→ **Goal of the exercise**
Return copies of the lines below that mention "pasajeros".

^^^^^^^^

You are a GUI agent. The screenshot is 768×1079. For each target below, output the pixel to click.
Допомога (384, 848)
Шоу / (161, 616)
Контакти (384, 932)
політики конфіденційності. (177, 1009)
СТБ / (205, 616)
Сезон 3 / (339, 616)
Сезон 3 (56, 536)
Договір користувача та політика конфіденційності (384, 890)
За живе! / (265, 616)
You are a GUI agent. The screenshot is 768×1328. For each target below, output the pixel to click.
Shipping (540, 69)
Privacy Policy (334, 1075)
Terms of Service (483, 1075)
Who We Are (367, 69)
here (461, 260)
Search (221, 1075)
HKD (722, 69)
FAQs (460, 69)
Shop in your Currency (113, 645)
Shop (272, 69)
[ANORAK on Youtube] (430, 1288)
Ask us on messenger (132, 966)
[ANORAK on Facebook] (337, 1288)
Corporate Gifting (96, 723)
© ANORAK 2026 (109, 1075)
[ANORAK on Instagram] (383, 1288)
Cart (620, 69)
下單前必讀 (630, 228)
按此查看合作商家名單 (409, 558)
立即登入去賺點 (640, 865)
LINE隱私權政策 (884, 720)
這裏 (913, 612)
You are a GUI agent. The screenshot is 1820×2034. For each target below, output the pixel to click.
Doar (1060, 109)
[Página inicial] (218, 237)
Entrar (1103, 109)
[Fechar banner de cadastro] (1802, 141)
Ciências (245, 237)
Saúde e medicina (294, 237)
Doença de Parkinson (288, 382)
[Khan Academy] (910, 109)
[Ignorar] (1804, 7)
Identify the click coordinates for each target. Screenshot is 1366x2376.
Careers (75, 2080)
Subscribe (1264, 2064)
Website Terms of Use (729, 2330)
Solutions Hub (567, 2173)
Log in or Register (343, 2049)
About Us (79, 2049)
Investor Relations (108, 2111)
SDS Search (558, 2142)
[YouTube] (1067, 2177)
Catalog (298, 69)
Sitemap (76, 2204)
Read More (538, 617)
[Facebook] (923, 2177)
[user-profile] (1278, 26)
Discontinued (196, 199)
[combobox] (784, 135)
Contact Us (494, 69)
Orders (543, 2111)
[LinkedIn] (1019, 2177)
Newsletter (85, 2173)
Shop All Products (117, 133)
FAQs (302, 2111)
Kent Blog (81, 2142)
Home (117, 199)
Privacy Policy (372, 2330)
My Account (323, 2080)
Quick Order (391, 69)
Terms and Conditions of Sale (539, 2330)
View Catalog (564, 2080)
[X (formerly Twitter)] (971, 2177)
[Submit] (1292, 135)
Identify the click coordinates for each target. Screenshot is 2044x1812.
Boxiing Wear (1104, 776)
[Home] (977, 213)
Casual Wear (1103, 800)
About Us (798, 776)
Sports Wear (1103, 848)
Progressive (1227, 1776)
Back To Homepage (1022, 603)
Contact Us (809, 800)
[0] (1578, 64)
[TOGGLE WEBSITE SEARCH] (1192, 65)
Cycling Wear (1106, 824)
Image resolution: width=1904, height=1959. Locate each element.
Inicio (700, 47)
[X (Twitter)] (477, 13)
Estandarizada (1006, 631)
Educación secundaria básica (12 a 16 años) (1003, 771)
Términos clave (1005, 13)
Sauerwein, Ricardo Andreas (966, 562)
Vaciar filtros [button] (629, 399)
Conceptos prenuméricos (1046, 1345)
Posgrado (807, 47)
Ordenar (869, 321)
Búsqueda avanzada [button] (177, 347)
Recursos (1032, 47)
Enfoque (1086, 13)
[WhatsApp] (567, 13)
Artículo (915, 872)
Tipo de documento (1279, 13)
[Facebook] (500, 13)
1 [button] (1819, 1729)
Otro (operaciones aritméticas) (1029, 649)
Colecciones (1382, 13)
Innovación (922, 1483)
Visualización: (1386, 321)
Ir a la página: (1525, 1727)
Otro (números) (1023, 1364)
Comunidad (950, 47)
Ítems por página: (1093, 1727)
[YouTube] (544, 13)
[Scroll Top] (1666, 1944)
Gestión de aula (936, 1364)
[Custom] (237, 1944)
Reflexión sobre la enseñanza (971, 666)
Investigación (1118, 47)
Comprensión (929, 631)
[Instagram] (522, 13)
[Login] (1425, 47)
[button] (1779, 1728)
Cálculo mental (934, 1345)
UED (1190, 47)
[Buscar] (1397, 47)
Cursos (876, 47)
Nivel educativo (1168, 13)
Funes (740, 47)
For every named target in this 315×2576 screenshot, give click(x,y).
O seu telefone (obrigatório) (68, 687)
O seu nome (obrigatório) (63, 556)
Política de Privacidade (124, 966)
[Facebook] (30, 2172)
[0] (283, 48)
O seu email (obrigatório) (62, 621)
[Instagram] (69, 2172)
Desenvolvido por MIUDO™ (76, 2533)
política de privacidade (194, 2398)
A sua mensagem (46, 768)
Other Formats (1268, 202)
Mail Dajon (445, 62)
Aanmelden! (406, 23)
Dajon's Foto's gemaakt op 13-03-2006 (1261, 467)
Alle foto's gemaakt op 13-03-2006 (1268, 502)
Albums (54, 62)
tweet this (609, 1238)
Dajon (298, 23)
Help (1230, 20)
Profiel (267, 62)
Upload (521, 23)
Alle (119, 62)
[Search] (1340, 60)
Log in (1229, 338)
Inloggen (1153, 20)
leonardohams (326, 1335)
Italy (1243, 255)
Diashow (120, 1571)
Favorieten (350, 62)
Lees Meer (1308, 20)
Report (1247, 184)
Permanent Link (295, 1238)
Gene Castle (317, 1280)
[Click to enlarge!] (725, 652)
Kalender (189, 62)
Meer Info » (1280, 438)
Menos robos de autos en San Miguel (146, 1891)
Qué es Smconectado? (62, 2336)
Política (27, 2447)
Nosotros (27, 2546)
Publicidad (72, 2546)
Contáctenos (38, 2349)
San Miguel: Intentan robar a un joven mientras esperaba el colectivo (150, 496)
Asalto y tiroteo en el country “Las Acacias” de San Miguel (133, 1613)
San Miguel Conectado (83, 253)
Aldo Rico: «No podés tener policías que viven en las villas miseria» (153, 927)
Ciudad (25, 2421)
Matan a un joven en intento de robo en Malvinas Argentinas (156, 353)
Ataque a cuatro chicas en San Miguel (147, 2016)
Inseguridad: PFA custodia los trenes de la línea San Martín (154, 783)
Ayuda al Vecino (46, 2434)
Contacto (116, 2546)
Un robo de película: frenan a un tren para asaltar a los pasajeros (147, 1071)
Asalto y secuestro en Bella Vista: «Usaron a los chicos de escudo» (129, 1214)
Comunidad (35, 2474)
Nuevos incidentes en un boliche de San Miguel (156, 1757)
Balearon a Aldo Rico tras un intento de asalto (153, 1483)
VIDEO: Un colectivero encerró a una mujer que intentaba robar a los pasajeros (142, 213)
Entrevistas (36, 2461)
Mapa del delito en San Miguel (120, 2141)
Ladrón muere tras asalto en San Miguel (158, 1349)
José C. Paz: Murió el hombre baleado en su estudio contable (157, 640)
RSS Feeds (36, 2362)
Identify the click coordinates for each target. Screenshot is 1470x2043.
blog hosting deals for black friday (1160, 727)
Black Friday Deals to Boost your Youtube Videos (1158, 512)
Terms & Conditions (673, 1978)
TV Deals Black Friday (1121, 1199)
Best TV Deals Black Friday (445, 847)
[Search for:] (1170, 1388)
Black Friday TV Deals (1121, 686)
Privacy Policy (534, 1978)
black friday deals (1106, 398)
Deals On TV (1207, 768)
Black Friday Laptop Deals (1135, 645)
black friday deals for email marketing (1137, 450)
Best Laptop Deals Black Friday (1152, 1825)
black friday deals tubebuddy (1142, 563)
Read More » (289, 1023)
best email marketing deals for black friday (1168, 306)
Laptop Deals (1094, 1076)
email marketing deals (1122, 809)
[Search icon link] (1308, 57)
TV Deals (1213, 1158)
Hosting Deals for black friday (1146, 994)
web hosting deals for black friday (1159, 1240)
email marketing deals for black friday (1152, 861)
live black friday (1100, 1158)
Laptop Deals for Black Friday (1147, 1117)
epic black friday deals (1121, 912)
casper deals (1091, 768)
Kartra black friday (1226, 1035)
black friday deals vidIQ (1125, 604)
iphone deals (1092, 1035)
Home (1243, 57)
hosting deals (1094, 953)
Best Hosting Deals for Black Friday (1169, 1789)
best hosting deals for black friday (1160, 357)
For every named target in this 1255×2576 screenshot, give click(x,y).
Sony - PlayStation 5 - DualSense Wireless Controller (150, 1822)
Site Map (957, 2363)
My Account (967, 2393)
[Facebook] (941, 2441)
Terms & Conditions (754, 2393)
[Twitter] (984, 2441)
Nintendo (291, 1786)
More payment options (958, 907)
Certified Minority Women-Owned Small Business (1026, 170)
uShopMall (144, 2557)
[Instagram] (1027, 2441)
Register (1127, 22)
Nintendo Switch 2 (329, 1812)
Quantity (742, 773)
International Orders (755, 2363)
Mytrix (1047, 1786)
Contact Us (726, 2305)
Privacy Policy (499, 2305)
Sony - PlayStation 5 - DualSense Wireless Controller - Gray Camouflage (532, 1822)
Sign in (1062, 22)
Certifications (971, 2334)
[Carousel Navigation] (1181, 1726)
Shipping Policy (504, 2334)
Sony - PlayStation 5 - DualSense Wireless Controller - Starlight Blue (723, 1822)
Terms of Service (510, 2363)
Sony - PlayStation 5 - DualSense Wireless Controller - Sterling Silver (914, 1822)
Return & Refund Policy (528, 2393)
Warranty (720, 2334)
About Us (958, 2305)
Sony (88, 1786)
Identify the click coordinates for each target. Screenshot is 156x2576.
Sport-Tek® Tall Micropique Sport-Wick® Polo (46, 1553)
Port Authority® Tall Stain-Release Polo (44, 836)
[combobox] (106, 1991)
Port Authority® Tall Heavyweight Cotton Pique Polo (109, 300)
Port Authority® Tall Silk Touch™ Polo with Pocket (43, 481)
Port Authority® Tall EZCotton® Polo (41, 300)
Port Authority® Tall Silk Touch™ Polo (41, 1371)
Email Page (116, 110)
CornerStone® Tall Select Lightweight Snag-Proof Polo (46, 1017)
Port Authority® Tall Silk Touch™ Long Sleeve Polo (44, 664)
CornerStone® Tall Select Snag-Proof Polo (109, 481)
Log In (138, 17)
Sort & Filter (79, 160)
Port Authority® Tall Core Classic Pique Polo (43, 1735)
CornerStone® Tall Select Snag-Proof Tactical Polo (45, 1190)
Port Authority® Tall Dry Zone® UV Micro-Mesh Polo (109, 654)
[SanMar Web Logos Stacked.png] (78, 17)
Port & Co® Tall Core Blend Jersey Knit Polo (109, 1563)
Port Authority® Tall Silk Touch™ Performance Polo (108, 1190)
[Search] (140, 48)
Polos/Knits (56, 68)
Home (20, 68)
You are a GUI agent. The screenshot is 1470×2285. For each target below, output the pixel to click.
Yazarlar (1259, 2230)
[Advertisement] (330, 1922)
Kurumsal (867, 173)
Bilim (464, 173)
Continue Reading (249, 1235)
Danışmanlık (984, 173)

^^^^^^^^

→ **Response area**
Un robo de película: frenan a un tren para asaltar a los pasajeros (147, 1071)
VIDEO: Un colectivero encerró a una mujer que intentaba robar a los pasajeros (142, 213)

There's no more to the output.